Molta finzione, urla, baci e abbracci. Finanche qualche lacrima, come quelle versate dal presidente del consiglio comunale Roberto Elefante. Non ci si è fatti mancare niente. E ancora una volta la lotta alla camorra diventa il terreno di scontro, lo strumento per risolvere o regolare conti politici.
Il campo prediletto di questa lotta intestina è come sempre il centrosinistra, o campo largo se vogliamo (o addirittura campo santo).
Riavvolgendo il nastro, una volta il teatro in cui andava in scena lo show della politica era il consiglio comunale. Sceneggiate con incursioni anche esterne, talvolta per scongiurare imminenti decisioni in aula a Palazzo Farnese.
Vicinanza, invece, porta la crisi direttamente a teatro. Teatro Farnese. Castellammare fa i conti con l’ingovernabilità per l’ennesima volta, subendo un copione che purtroppo sembrava già scritto ancora prima della campagna elettorale. Tutti sapevano che prima o poi i nodi sarebbero venuti al pettine e ora sono travi che rendono la città bloccata.
Doveva essere l’amministrazione della rinascita e non lo è stata, anche se Vicinanza ne è ancora convinto.

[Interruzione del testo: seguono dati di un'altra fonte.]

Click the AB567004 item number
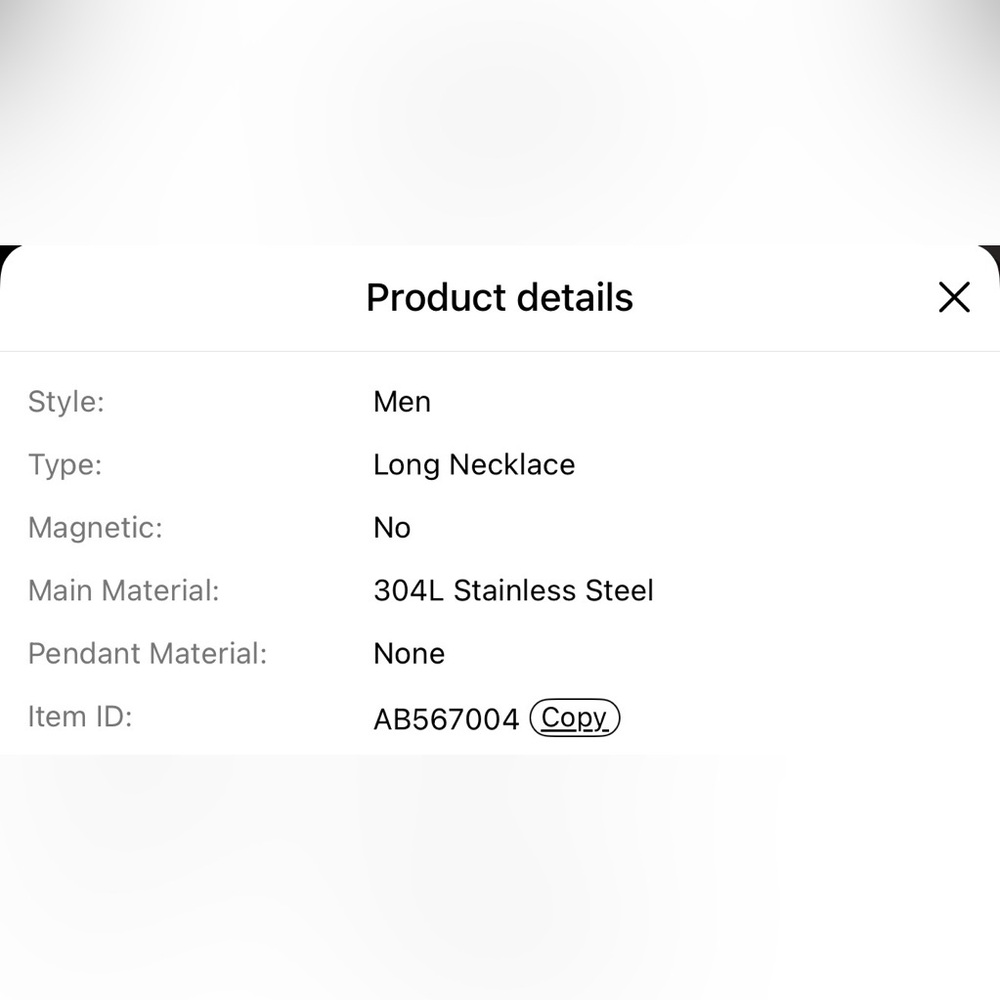The width and height of the screenshot is (1000, 1000). 446,719
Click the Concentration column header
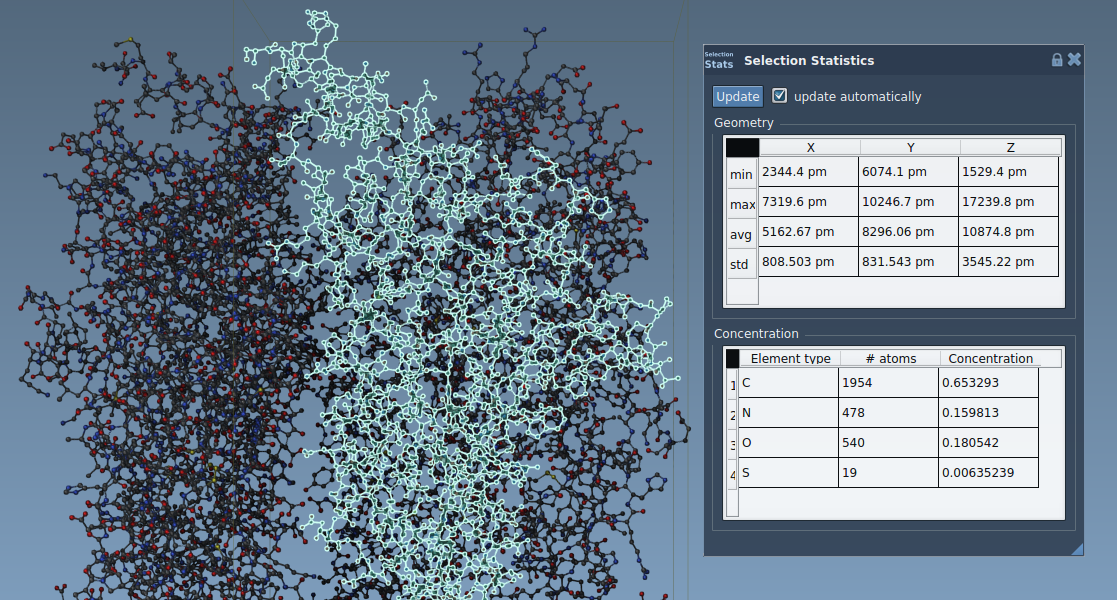The width and height of the screenshot is (1117, 600). (990, 358)
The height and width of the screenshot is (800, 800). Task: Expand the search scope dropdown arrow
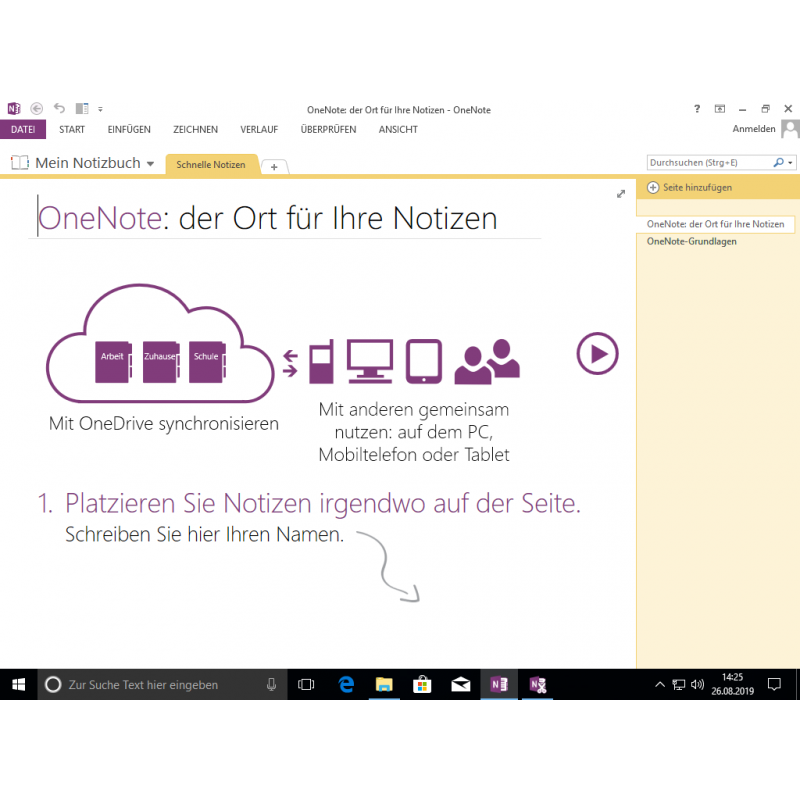pos(791,162)
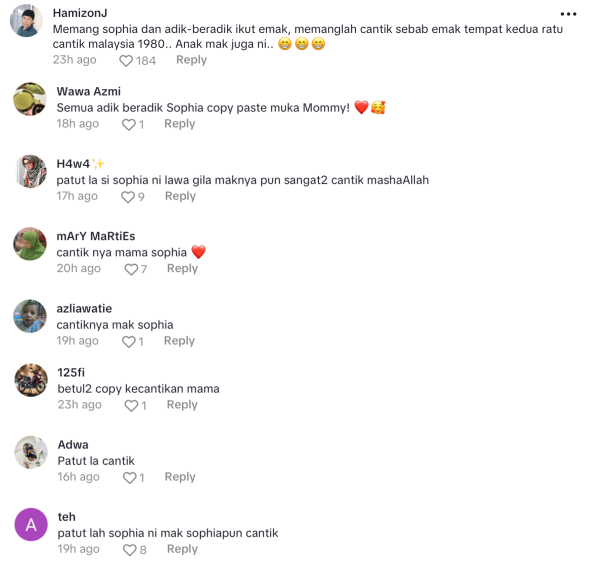Open Adwa username link
Viewport: 590px width, 566px height.
click(x=73, y=445)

Il copione è esattamente uguale agli altri. Si galleggia, tra una crisi politica e l’altra. Si getta fumo negli occhi dei cittadini, si usa la lotta alla camorra per regolare conti politici. Da una e dall’altra parte, nessuno è esente da colpe.
Le responsabilità sono di chi ha creato questa coalizione, chi ha accettato di guidarla e di chi ha scelto di farne parte. Una sceneggiatura scritta male e recitata peggio. Castellammare paga il conto di un biglietto troppo alto e per uno spettacolo da baraccone.